• **Records supplied**
((

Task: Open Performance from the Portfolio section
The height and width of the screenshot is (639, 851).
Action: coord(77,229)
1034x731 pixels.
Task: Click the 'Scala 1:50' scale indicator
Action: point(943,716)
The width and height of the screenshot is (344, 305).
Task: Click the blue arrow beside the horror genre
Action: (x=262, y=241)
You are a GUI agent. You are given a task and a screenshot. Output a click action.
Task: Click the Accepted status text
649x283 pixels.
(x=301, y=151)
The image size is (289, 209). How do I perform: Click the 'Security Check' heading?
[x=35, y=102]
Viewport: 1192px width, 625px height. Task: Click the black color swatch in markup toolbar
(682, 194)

))
((

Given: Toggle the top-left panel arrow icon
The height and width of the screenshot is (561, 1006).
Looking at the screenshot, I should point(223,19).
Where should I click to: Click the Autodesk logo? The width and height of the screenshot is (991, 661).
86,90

))
((

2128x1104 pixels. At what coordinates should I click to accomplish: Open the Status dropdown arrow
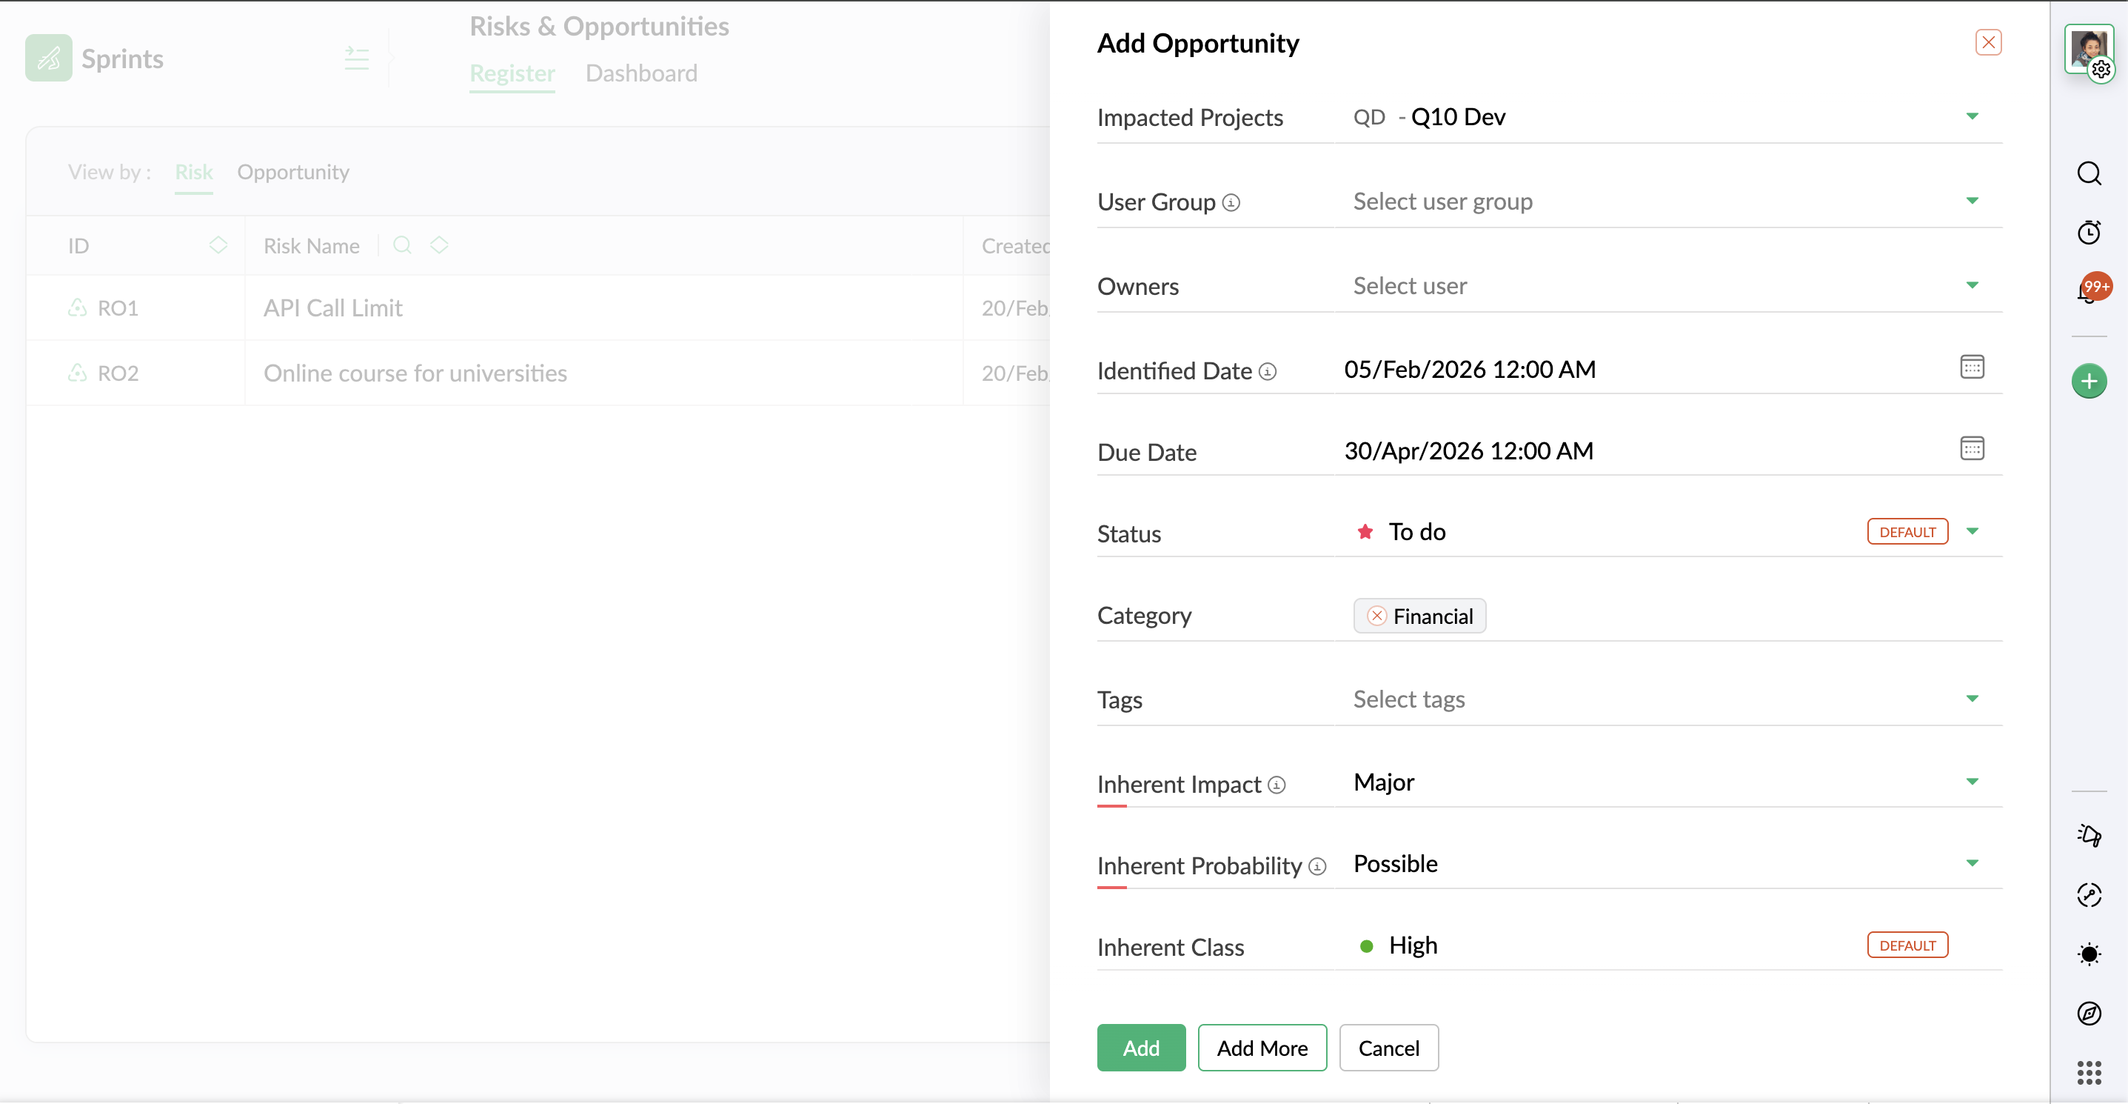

))

• **Request**
Copy out, unchanged, the rows from the one containing "Task: Open Performance" through the one containing "Action: (x=262, y=241)", including both of those rows.

• **Output of the task**
Task: Open Performance from the Portfolio section
The height and width of the screenshot is (639, 851).
Action: coord(77,229)
1034x731 pixels.
Task: Click the 'Scala 1:50' scale indicator
Action: point(943,716)
The width and height of the screenshot is (344, 305).
Task: Click the blue arrow beside the horror genre
Action: (x=262, y=241)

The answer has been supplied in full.